|yule_balls_mod (yule_balls_mod) wrote in hp_yule_balls,|
@ 2008-12-29 23:22:00
|Entry tags:||2008, character: oliver wood, character: percy weasley, fic, pairing: percy/oliver|
Fic: Gaucho (Percy/Oliver, NC-17) for lee_west
Disclaimer: Oh, if only they were mine! I'd get a pool and make Harry wear obscenely small trunks, and Percy would be my attorney who I secretly shag...in fact I'd secretly shag all of them. At once. Sweet Merlin, why can't this be real?!?!
Summary: Oliver has run off to be a cowboy in the Argentine. Percy must get him to come back to England. Must!
Warnings: Centaurs, oral, caffeine. You get the picture.
Word Count: ~2700
Author's Notes: lee_west, I can't tell you what a joy it was to write this for you. I admit I was a bit intimidated; but then, who wouldn't be? However, I am proud to say that I did not flinch. I met the challenge head on, and I hope that this makes you smile a little.
"He's gone to seek his fortune in the Argentine."
Percy sat for a moment looking at the bits of marshmallow fluff stuck to Ludo Bagman's van dyke.
"So he's gone mad, then?"
"Completely 'round the twist," Bagman affirmed cheerfully. "But, that does not mean that he can't play for England!"

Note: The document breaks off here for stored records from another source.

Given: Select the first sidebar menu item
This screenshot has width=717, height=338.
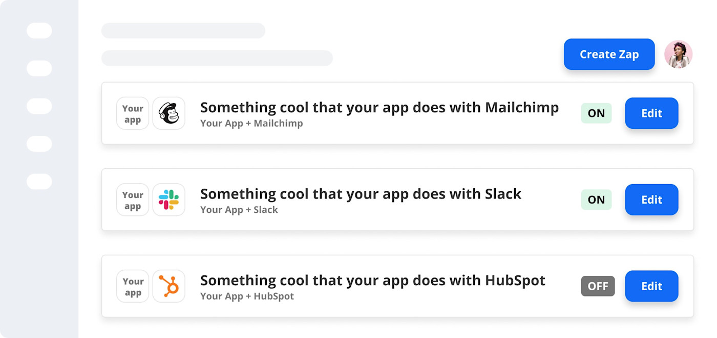Looking at the screenshot, I should pyautogui.click(x=39, y=31).
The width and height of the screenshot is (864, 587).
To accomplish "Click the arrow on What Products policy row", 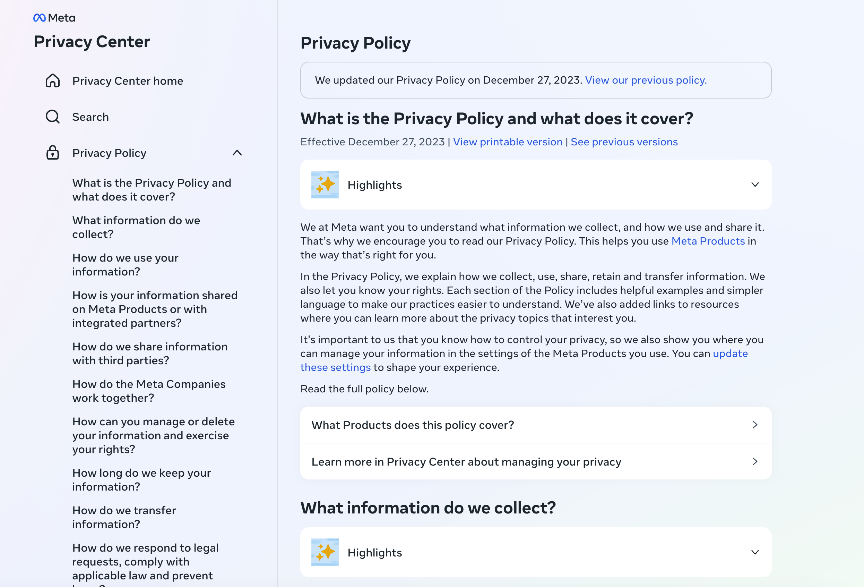I will pos(755,424).
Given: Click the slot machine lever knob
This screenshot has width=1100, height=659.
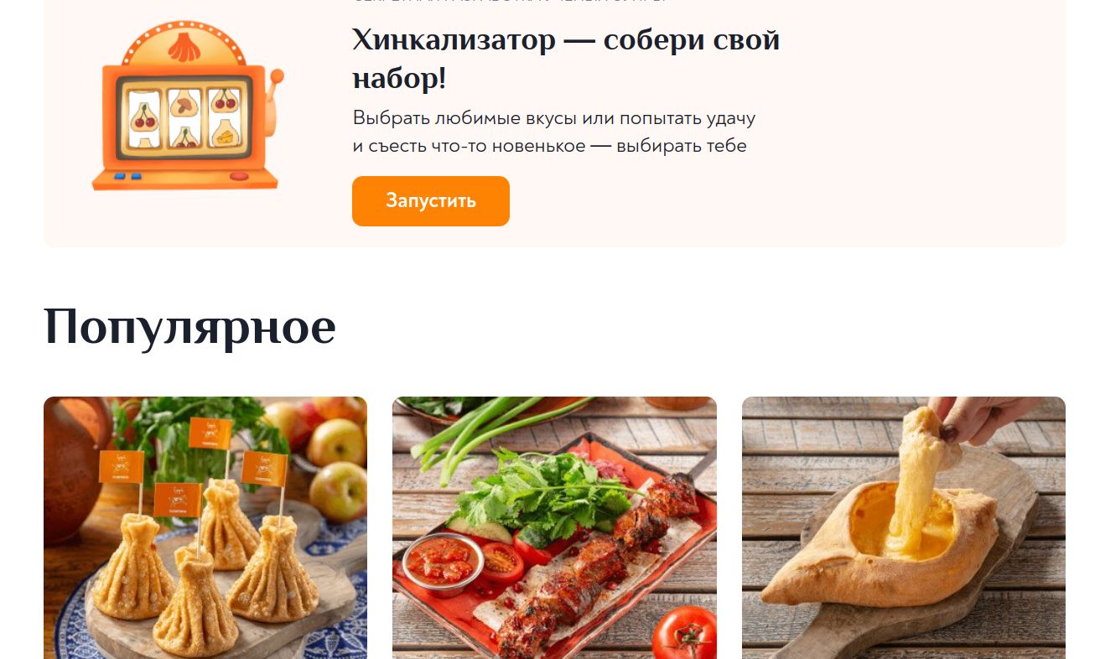Looking at the screenshot, I should [277, 77].
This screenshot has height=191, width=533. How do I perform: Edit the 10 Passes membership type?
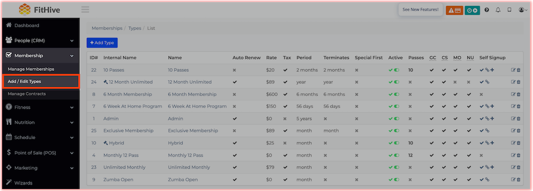pos(513,70)
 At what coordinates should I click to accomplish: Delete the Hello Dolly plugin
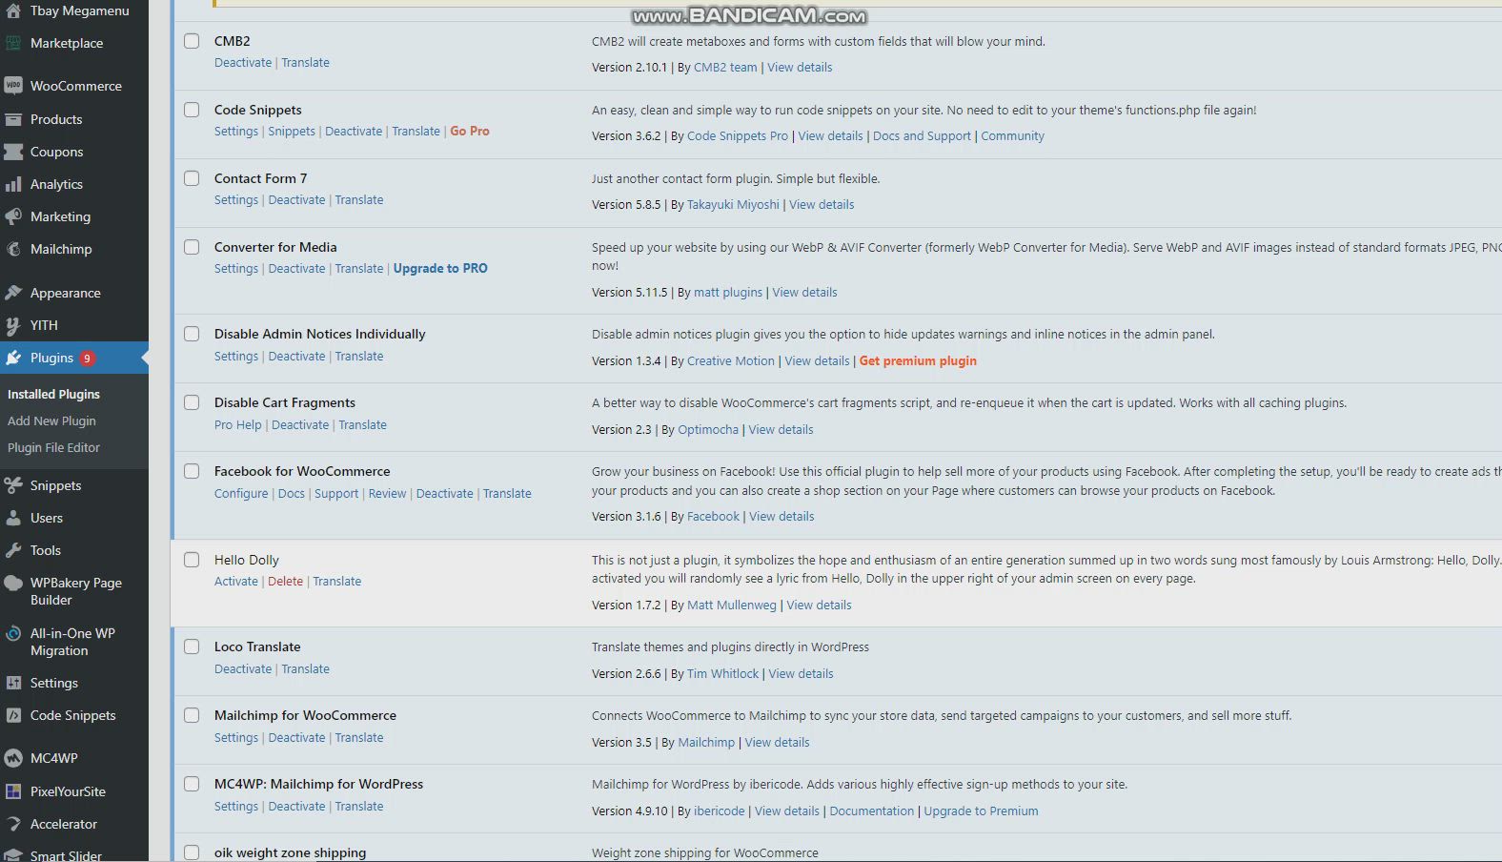pos(285,581)
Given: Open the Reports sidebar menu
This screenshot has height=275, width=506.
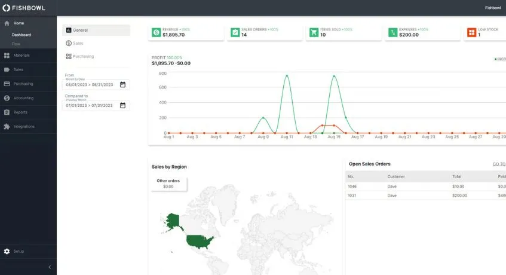Looking at the screenshot, I should tap(28, 112).
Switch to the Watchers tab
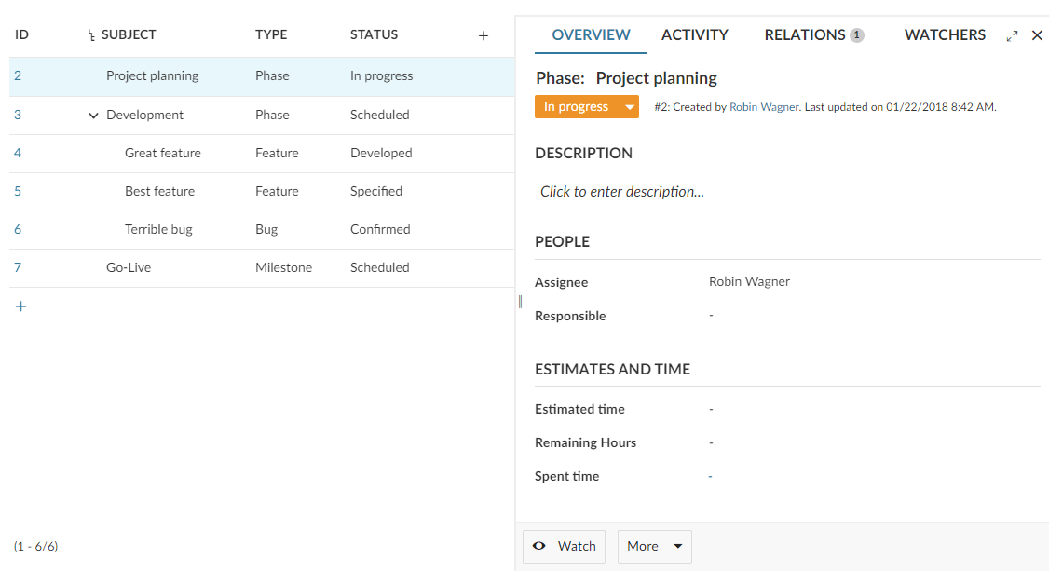1049x571 pixels. [944, 35]
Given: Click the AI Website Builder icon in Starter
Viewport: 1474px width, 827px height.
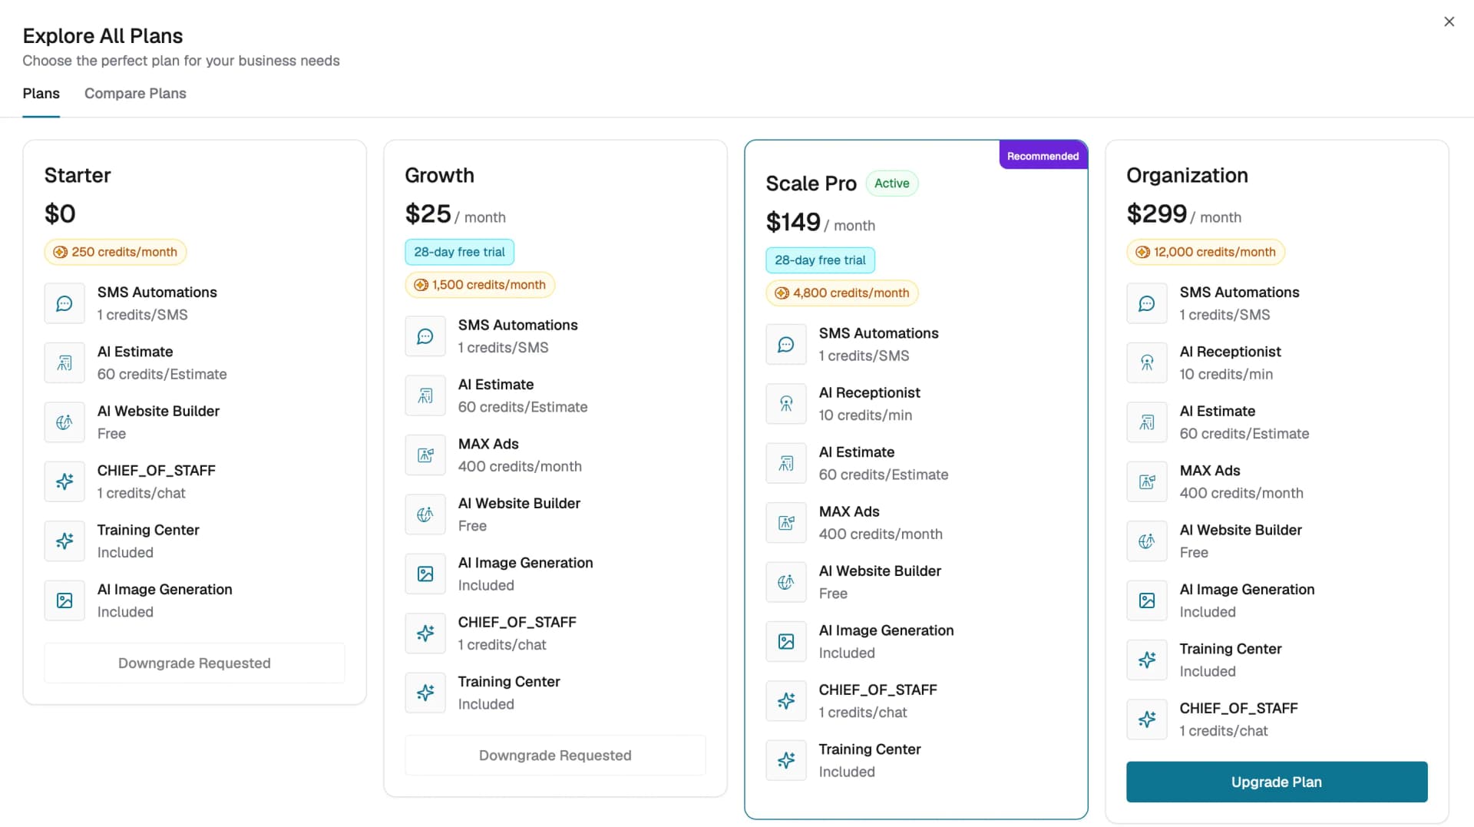Looking at the screenshot, I should click(x=64, y=422).
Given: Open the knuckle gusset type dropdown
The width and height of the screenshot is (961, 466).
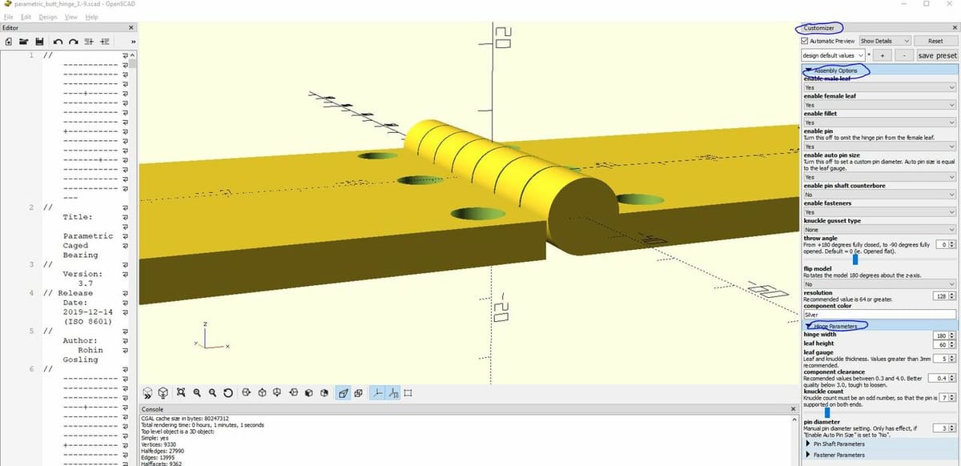Looking at the screenshot, I should coord(877,229).
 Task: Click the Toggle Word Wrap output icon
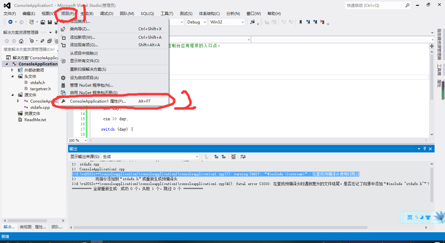[243, 157]
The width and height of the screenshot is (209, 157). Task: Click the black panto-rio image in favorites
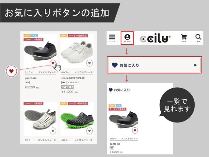[123, 120]
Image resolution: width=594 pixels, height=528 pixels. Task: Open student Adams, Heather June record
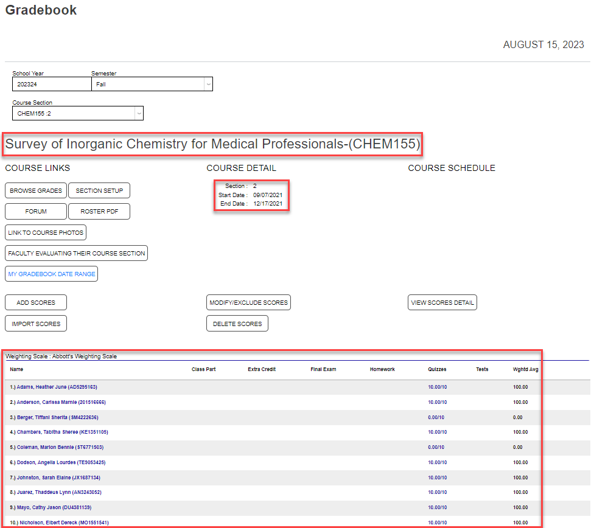click(54, 387)
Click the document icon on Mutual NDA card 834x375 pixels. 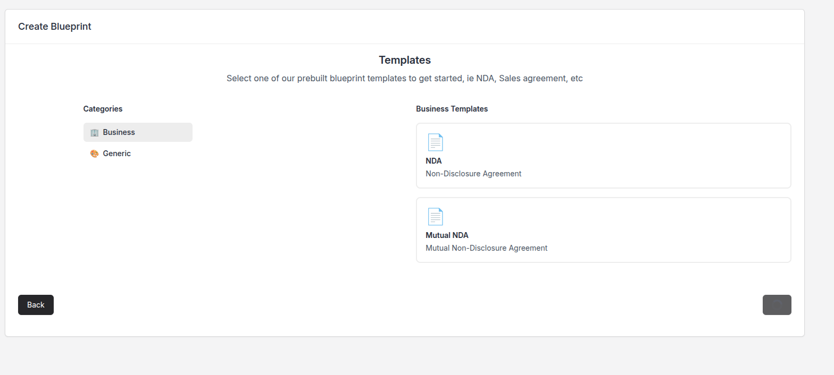coord(435,217)
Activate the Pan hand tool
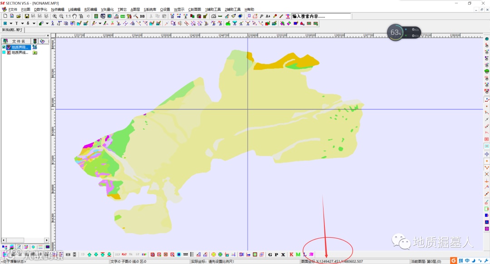Screen dimensions: 490x264 (x=75, y=16)
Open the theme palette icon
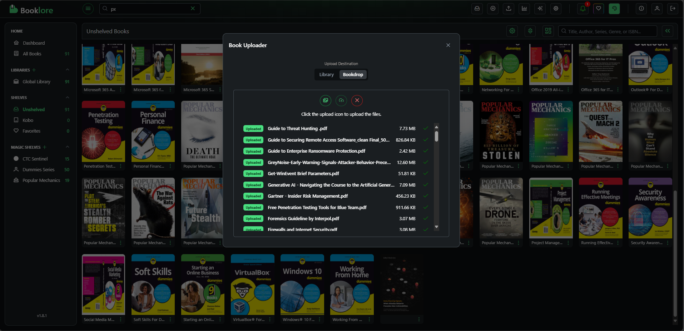Image resolution: width=684 pixels, height=331 pixels. (x=614, y=9)
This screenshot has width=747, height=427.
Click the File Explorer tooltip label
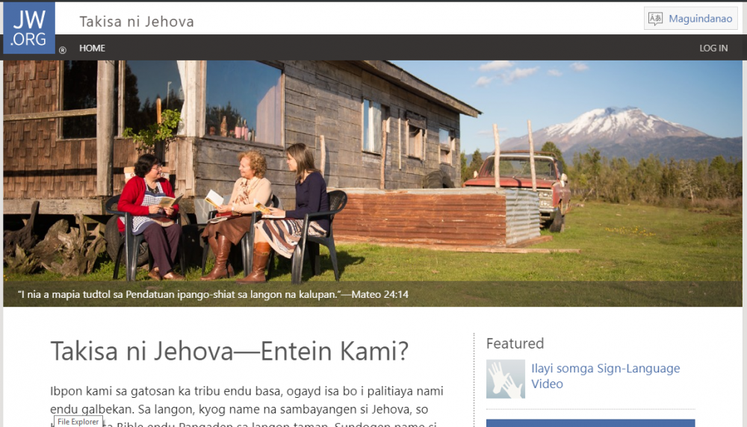tap(78, 422)
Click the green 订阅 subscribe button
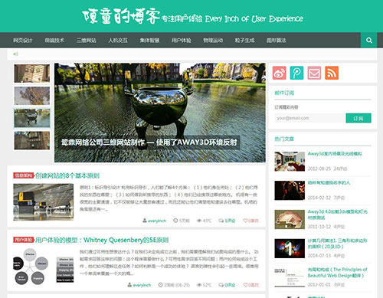The width and height of the screenshot is (383, 298). click(x=358, y=118)
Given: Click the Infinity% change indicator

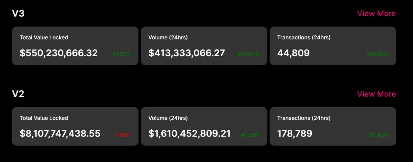Looking at the screenshot, I should (248, 54).
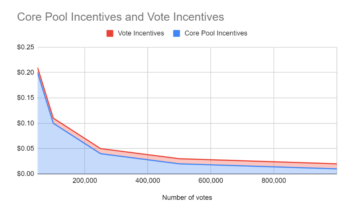The width and height of the screenshot is (358, 209).
Task: Click the $0.00 y-axis label
Action: point(25,174)
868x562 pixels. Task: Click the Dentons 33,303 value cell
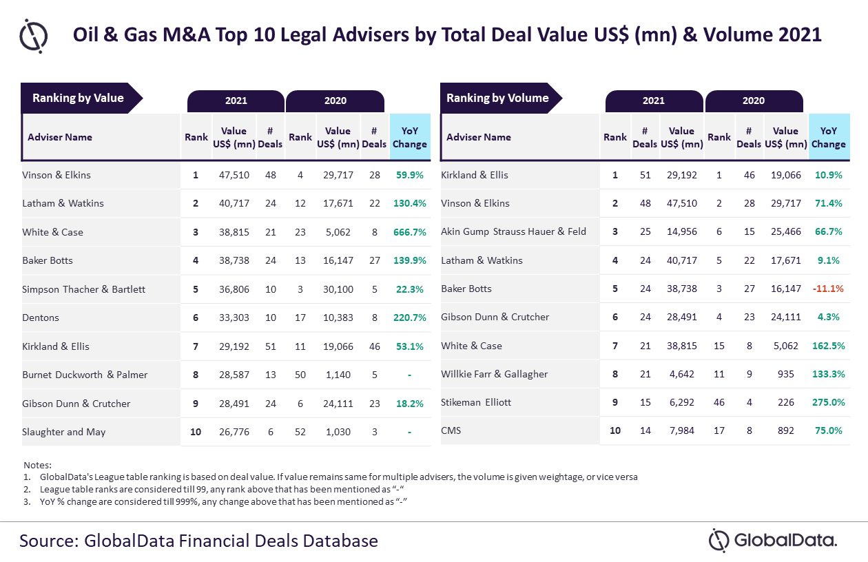coord(234,318)
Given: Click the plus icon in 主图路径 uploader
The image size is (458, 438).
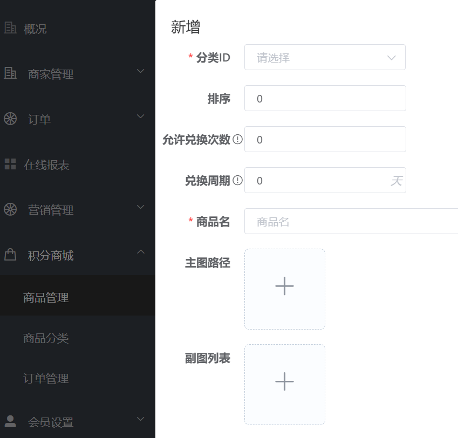Looking at the screenshot, I should 285,286.
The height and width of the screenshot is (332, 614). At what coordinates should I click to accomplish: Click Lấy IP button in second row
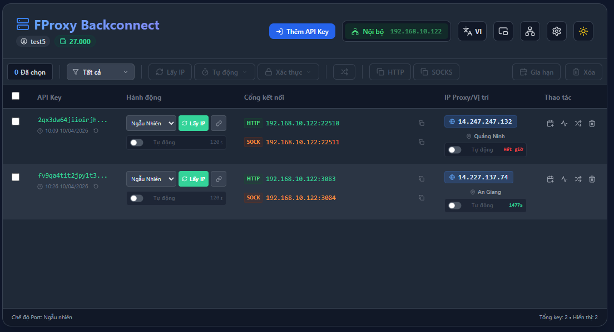(193, 179)
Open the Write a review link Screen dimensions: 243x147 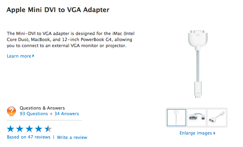click(72, 137)
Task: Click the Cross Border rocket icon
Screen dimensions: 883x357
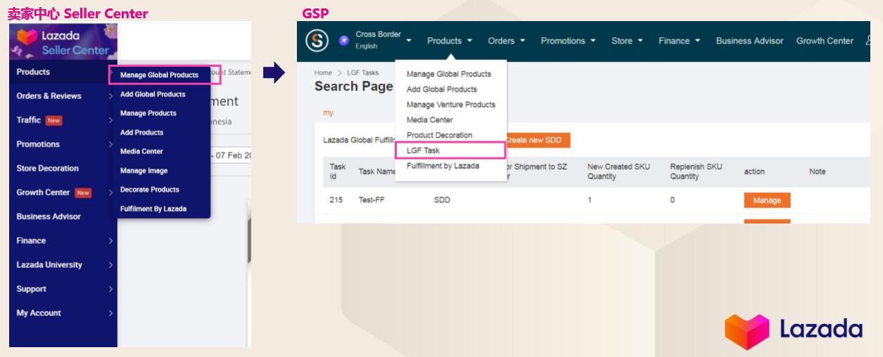Action: click(343, 41)
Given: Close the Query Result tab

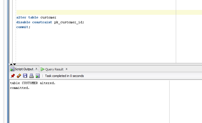Looking at the screenshot, I should coord(67,69).
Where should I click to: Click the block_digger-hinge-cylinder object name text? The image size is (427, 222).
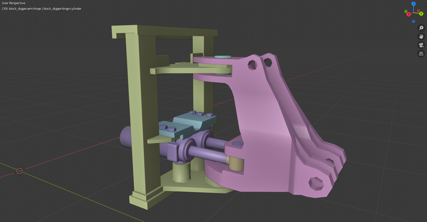(63, 9)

"You can't seriously be considering him for the vacancy. Aren't there other Keepers available?"
"None as brilliant as him. I need him. England needs him. Cocoa?"
"Indeed," Percy agreed absently. "And no, thank you." He desperately wanted to finish up and get home. He had two weeks of vacation and he intended to make full use of them, first by cleaning every inch of his flat, and then going over all of his shirts to see what needed mending, and then--
"You must go and bring him back."
"I'm sorry, I must have misheard you. Did you just tell me to go bring him back?"
"That's right, my boy!" Bagman beamed at him. "You're a smart one, you are. All of my previous secretaries have suffered from what I like to call benign inefficiency, but you're something else entirely. Competent, quick on the uptake, organised. You remind me of someone, now who was it..." He placed a finger against his lip thoughtfully.
"Sir, I am supposed to be on vacation. Right now, as a matter of fact. I can't just--"
"I think that getting Wood back is slightly more important than the compulsive spring cleaning of your flat, don't you?" Bagman asked, eyes narrowed.
"Why me?" he asked plainly.
"You were in his class, weren't you? You have the schoolboy camaraderie."
"But I hardly know him," he protested.
"Nonsense!" Bagman replied, refreshing his cocoa with a tap of his wand. "Why, the lads I went to school with, we would do anything for each other. I'd take a curse for every last one of them. Well, except for that prick who stole my pants in third year." Bagman rose and puffed out his chest. "This is your task, young man. You go down there, down to the pampas, and you bring home the prodigal son. The nation will thank you."
Percy felt the fight fizzle out of him. It was perfectly clear that he was not going to win this one.
"Training starts in two weeks! Bring me back a Keeper!"
Percy looked out the window of the tiny Escort hatchback that was, quite literally, escorting him to Oliver Wood's ranch. The ride was terribly bumpy, the road being constructed mainly of rough rock compressed in dirt. The man who picked him up was clearly a native, quite short and with a permanent smile affixed to his face. He kept offering things to Percy, like pieces of breaded steak and boiled eggs.
"Quiere maté?" the man asked, pushing a wooden cup containing a silver straw into his face. "Lo gustará, yo sé," he persisted.
"Er, no, no gracias," Percy replied, shaking his head. He sighed heavily as his rigid attache case banged once more against his knees. "These are not the pampas."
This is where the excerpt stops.